Vi-me obrigado, para evitar o clima de tensão que se formava, a me afastar discretamente, não sem tempo de ouvir Espanha me perguntar se eu resolvo alguma coisa na máquina do banco instalada aqui, porque ela só dá notas de dez.

— Com esse movimento nenhum que está aí — disse ele — como é que eu vou trocar uma nota de dez? E aqui quem gasta dez é só barão, feito você. O povo mesmo vai na base do centavo e olhe lá! Bobó tem razão, é tudo uns merdíocres!

Concordei solidariamente, disse que ia ver se fazia chegar ao banco tão escabrosa ameaça à economia local e, mais que depressa, antes que me envolvessem numa polêmica violenta, fui ver o pessoal do Mercado. Descobri que a teoria da merdiocridade está bem mais difundida do que parecia à primeira vista. Güeba mesmo me disse a mesma coisa que Bobó, e Zé Pretinho veio buscar junto a mim alguns esclarecimentos, na companhia de Major.

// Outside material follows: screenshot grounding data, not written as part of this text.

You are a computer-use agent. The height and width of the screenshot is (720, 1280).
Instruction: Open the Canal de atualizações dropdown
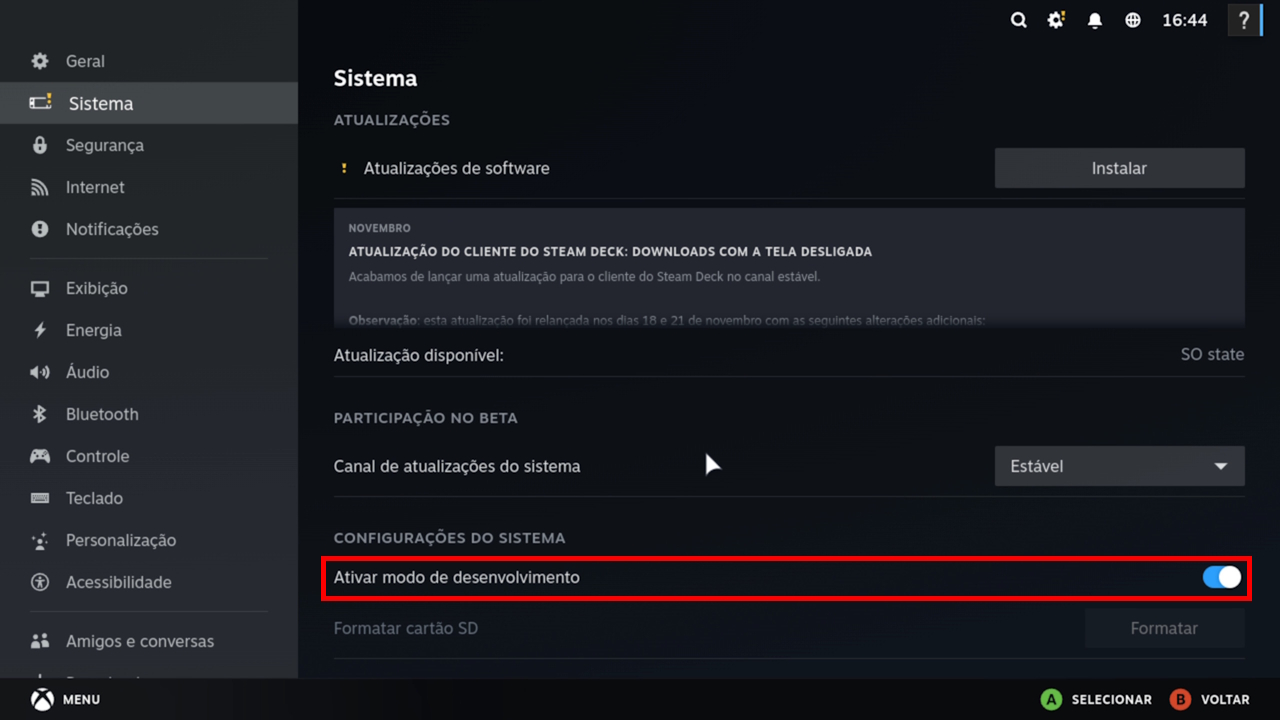[1119, 466]
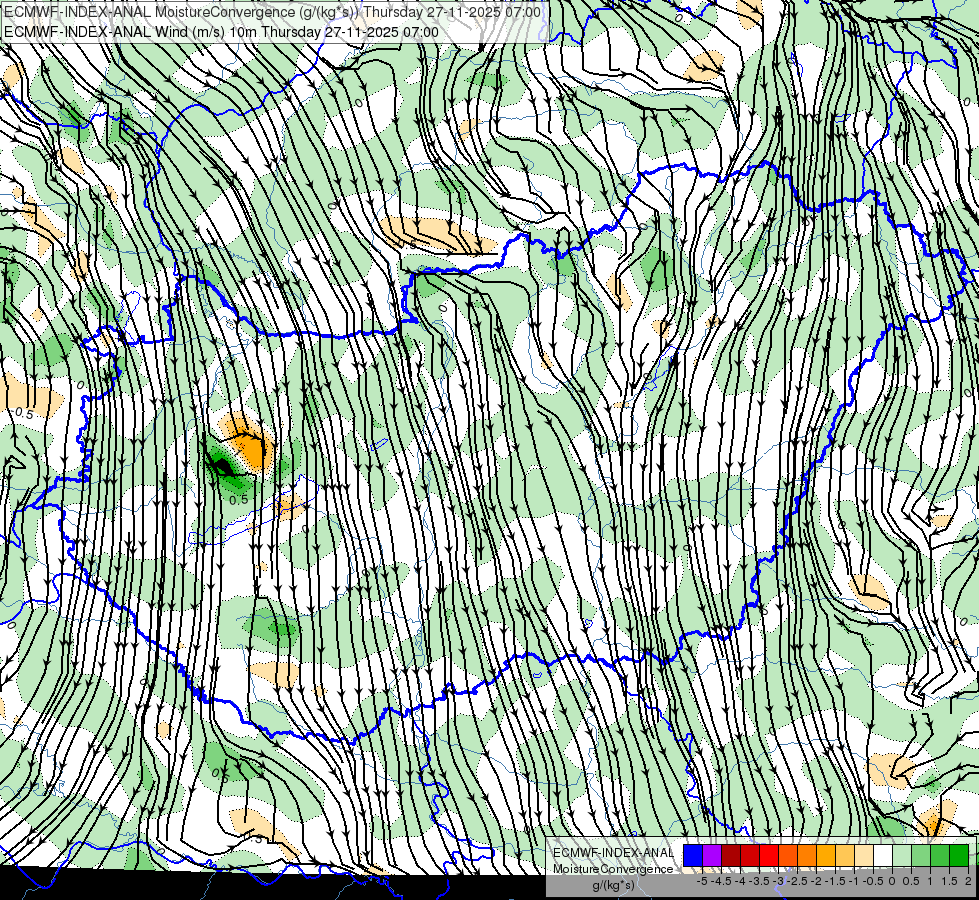979x900 pixels.
Task: Click the Wind 10m title line
Action: (221, 31)
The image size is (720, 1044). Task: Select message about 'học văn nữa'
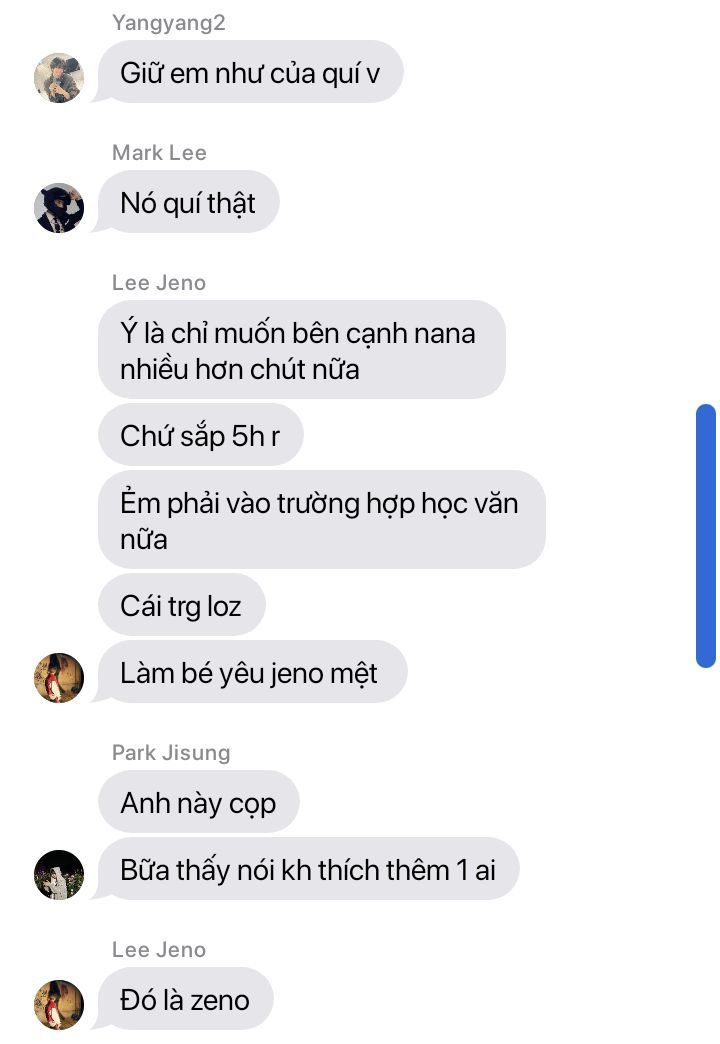(x=322, y=520)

— Você já viu que nunca é culpa deles, é sempre da gente?

— Não, não de vocês todos. Eles dizem que a culpa é dos outros políticos, os adversários.

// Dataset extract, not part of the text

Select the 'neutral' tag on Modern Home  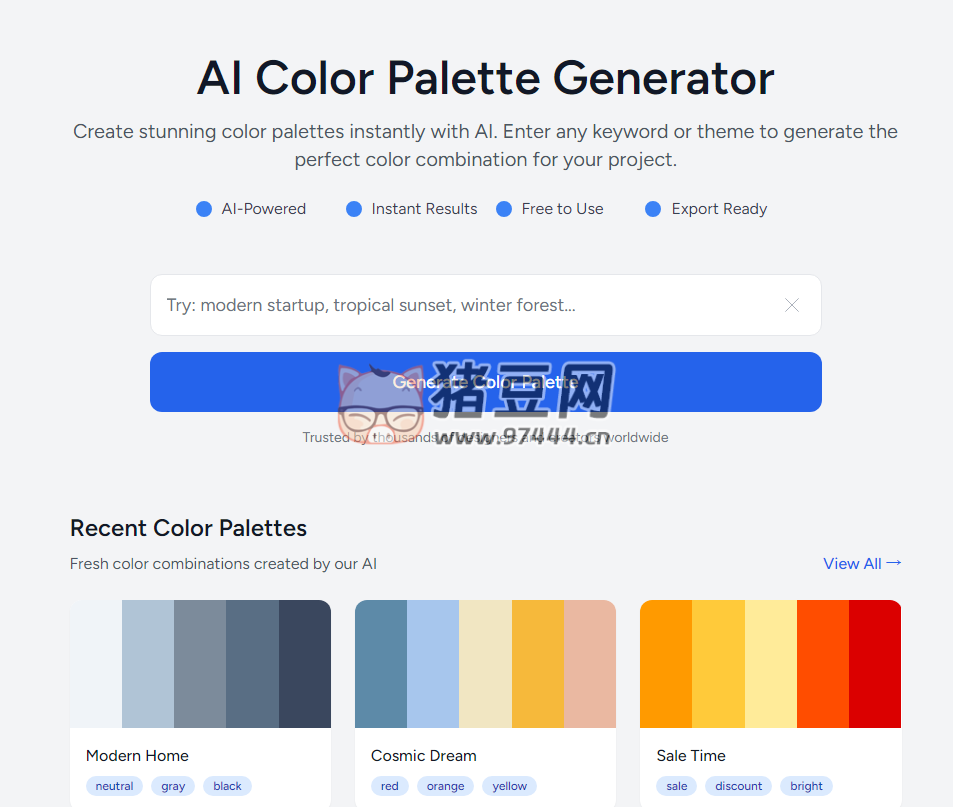pos(114,786)
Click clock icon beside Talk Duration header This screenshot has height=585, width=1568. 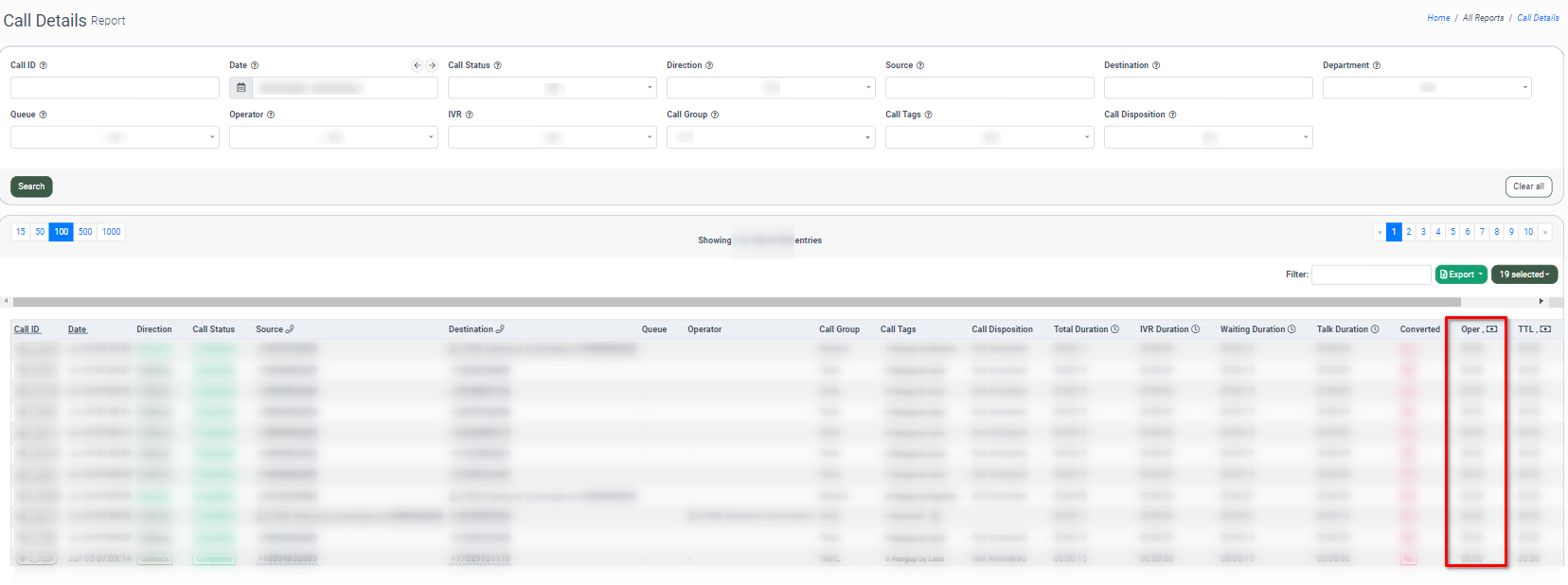click(1375, 329)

— Os aniversários também, mas a gente é que eles falam mais. Você não fica escutando toda hora que o Mercado caiu, que o Mercado está nervoso, que o Mercado isso ou aquilo? Você tá vendo alguém nervoso aqui? Quer dizer tem uns nervosos mesmo, mas o Mercado aqui foi reformado e não caiu e quem está nervoso é porque deve e não pode pagar, mas aí toma umas duas e esquece.

— Mas não é ao Mercado daqui que eles querem dizer. É o mercado...

— Então é o Mercado Modelo, em Salvador. Só se é no Mercado Modelo, porque aqui ninguém tá fazendo nada pra prejudicar.

— Não é isso, é que...

— Então eles que digam qual é o mercado. Porque o Mercado daqui não tem nada a ver com a roubalheira deles. Eu também tou com Bobó, mais Major, mais Nirto, mais todo mundo aqui. Eu mesmo não faço questão, porque Deus não dá asa à cobra, mas, se votar pra presidente, vou votar naquele muderninho por nome Ciuro, que é casado com um peixão. Não vou votar por causa dele, vou votar por causa do peixão. Uma mulher daquelas possa ser um pouco magrinha demais, mas é um peixão, aí eu vou votar nela.

Mais uma circulada e pude constatar que, além dos evangélicos, muitos dos quais votarão em Garotinho, o resto ou está com Ciro, por causa de Cabeça Branca (apelido local de dr. ACM), ou está decidido a sortear o voto, ou, melhor ainda, a vendê-lo pela melhor oferta. Mas, no fundo, todos os candidatos são mesmo considerados uns merdíocres. A única candidatura garantida é a da Patrícia Pilar, aquele peixão.